* EXERCISE
Rewrite the items below with every "screenshot" changed to "image" and nothing else altered. Leave the pictures out of your answer.

[Begin MATERIAL]

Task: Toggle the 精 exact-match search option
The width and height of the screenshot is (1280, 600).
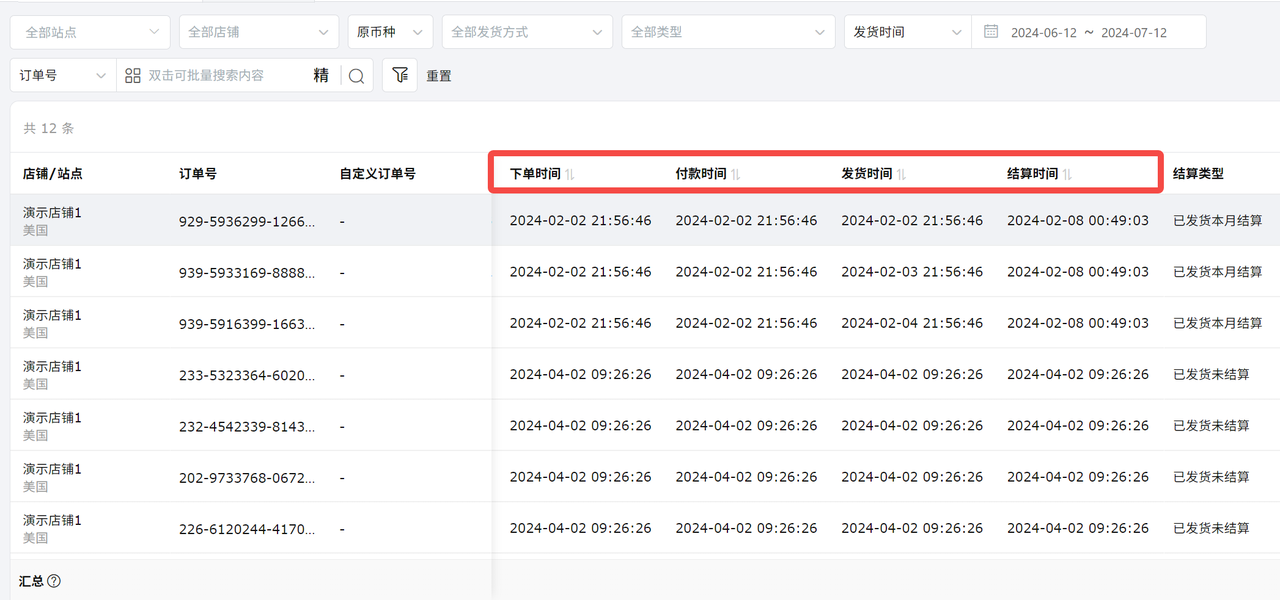Action: coord(321,75)
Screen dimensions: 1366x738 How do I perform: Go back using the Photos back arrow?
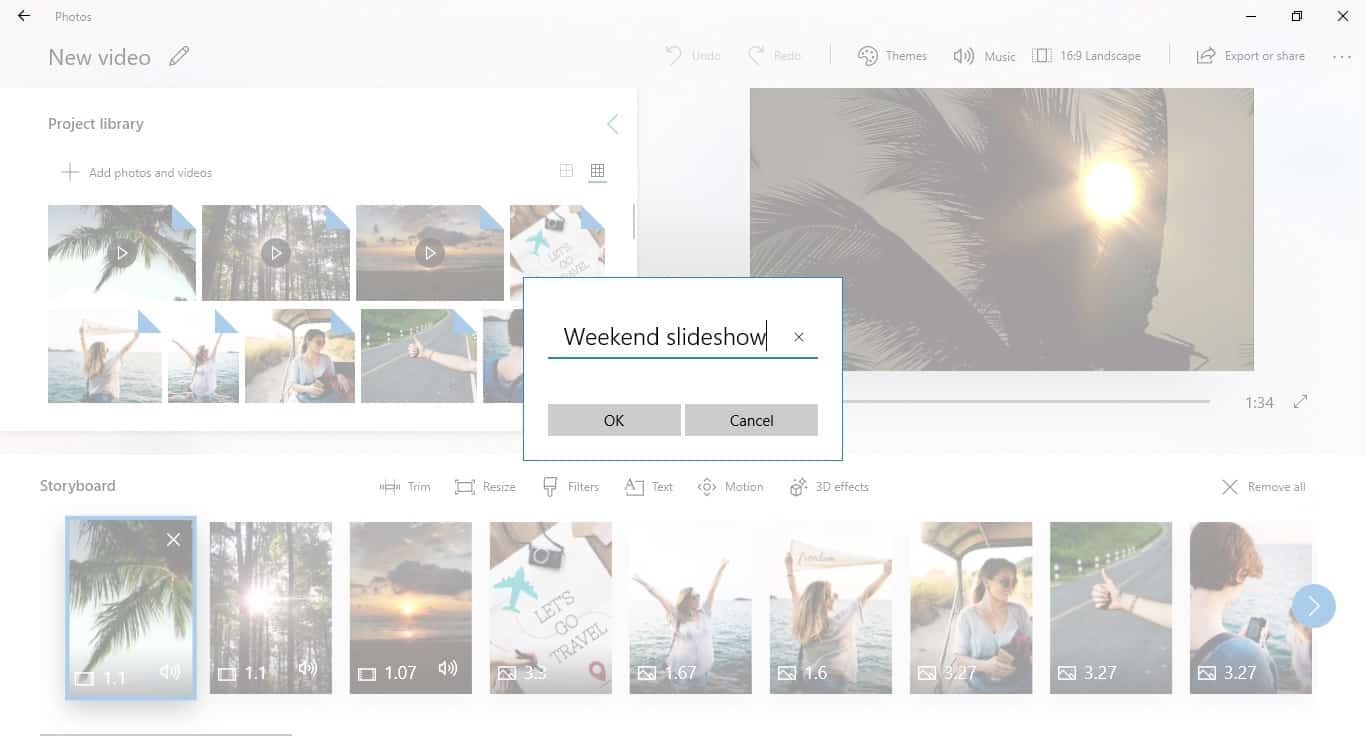[22, 16]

[End MATERIAL]

* CORRECT RESPONSE
Task: Toggle the 精 exact-match search option
The width and height of the image is (1280, 600).
Action: coord(321,75)
Screen dimensions: 1366x738 How do I perform: Go back using the Photos back arrow?
[22, 16]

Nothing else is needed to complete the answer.